PASSAGE

The original single mother sample [ 13 ] comprised a larger group of families with children aged 4–8 years-old. As the single father sample had significantly younger children (with some children still in infancy), only those single mothers with a child aged 4 years-old were included in the present study, in order to match the two types of family for child age.

Demographic information

As shown in Table 1 , there was a significant difference between groups in child age, t (34) = −2.93, p = 0.01. Children of mothers were older ( M = 50.37 months) than were children of fathers ( M = 36.12 months). The difference in age between mothers ( M = 44.05 years) and fathers ( M = 47.18 years) did not reach significance, t (34) = 1.90, p = 0.07. There was no difference between family types regarding child gender, the number of children in the family, or the employment status of mothers and fathers. Overall, there were sixteen girls and twenty boys in the sample, single-child families were the most common, and parents were mainly in full-time employment, followed by part-time employment.

Demographic characteristics.

2.2. Procedure

Each parent was interviewed and administered questionnaires by researchers trained in the study techniques. At the start of each interview (conducted either in person or online), an information sheet was provided to each parent, opportunities to ask questions were given, and written informed consent was obtained. Following data collection, the interviews were transcribed verbatim with all identifying information removed. The interviews generally lasted around 2 h. Ethical approval for the research had been obtained from the Cambridge Psychology Research Ethics Committee.

2.3. Measures

2.3.1. interview.

The interviews covered demographic characteristics of the participants and the participants’ routes to parenthood and experiences as parents (see [ 13 ] for further details); the mothers and fathers were asked many of the same questions, although an additional section of the father interview explored fathers’ experiences of starting a family as a single man, reflecting both the similar and unique concerns of each of the larger research projects. For the present paper, only those aspects relating to the research questions were analyzed. Regarding the demographic questions, at the beginning of the interview, mothers and fathers were asked to provide the gender and age of all their household members. An additional questionnaire was provided at the end of the interview which included financial circumstances. The fathers were also asked the open-ended questions of ‘how do you describe your gender identity?’ and ‘how do you describe your sexual orientation?’.

Timing and Reasons for Becoming a Single Parent

The first section covered parents’ reasons for becoming a single parent. Participants were asked about the age at which they first wanted to become a parent. This was scored as either ‘had always known’ or the specific age. They were then asked about their main reason for becoming a parent at the time they did. This was coded according to a standardized coding scheme with the following categories: (i) I wanted to be a parent; (ii) Timing felt right; (iii) I was getting older/Felt time was running out; (iv) I was financially secure; (v) All my friends were having children; and (vi) Other.

Discussions Leading up to Becoming a Single Parent

During the interview, mothers and fathers were asked whether they had spoken to anyone whilst they were thinking about becoming a solo parent. Their responses were coded as either ‘yes’ or ‘no’ regarding discussions with (i) Family; (ii) Friends; and (iii) Others (including support groups and health professionals).

Experiences of Social Reactions to Their Family Type

Fathers were asked two specific questions: ‘How do people usually react when you tell them that you’re a single father?’ followed by ‘Have you experienced any negative reactions from anyone?’. Due to the semi-structured nature of the interview, further follow-up questions and prompts were asked if the interviewer felt more detail was needed to gain a full understanding of participants’ experiences of social responses to their single father status.

HOW TO COMPLETE THIS TASK
Continue the study of single fathers and single mothers from the point where it stops. The listing after this has nothing to do with the study text.

DATA
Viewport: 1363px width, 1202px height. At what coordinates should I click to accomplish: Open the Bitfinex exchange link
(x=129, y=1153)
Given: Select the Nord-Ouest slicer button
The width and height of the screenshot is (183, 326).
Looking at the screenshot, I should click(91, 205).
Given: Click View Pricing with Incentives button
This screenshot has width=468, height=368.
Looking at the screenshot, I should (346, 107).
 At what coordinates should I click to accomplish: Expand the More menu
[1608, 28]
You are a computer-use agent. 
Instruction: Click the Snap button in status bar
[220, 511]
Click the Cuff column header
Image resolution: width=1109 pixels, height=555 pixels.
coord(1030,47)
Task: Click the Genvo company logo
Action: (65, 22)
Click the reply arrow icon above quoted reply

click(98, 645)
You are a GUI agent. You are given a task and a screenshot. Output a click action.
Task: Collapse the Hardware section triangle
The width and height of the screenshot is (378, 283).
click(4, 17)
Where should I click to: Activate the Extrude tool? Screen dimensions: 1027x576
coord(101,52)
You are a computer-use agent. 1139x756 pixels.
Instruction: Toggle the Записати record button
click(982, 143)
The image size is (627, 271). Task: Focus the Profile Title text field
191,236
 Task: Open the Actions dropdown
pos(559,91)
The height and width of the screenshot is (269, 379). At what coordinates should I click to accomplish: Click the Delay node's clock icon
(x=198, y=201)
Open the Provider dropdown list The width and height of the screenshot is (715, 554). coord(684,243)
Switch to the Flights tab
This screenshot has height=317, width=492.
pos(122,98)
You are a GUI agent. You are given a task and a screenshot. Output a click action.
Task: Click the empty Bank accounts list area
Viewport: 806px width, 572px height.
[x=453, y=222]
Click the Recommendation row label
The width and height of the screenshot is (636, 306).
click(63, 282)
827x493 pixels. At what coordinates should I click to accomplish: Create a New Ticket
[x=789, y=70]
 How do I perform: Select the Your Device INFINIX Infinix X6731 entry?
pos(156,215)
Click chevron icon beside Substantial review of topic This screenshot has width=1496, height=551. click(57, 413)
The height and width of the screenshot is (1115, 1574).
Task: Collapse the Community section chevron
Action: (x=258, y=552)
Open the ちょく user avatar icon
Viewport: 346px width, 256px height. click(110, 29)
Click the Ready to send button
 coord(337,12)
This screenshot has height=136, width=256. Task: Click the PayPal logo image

WRITTEN ANSWER
2.3.2. Questionnaires

The edinburgh depression scale.

The Edinburgh Depression Scale (EDS: [ 46 ]) was administered to evaluate levels of depression. The scale is comprised of 10 items which are summed to produce a score between 0 and 30. Higher scores reflect high levels of depression. Items include ‘I have felt so unhappy that I have had difficulty sleeping’ and ‘Things have been getting on top of me’. Scores greater than 13 are considered to be above the cut-off for high levels of depressive symptoms [ 47 ]. The scale has satisfactory validity and split-half reliability [ 48 ].

The Trait Anxiety Inventory

The Trait Anxiety Inventory (TAI: [ 49 ]) was used to assess anxiety. After relevant items have been reversed scored, the scale, consisting of 20 items, produces scores ranging from 20 to 80, with higher scores indicating greater anxiety. This questionnaire has been shown to discriminate well between clinical and non-clinical groups [ 49 ]. Sample items are ‘I lack self-confidence’ and ‘I feel rested’. A score of greater than 40 is considered to indicate high anxiety [ 50 , 51 ]. However, there is no standardized cut-off point for this measure. A meta-analytic review of the TAI reported adequate average reliability coefficients for both test–retest and internal consistency [ 52 ].

The Parenting Stress Index

The Parenting Stress Index short-form (PSI: [ 53 ]) was used to assess the stress parents may feel regarding their parenting role. The 36 items are summed to give a score ranging from 36 to 180, with higher scores reflecting higher levels of parenting stress. Items include ‘My child smiles at me much less than I expected’ and ‘I feel trapped by my responsibilities as a parent’. Total scores of over 90 indicate clinically significant levels of parenting stress. The full-length questionnaire has shown good concurrent and predictive validity, and the short form, used in the present study, is highly correlated with the full-length scale [ 53 ].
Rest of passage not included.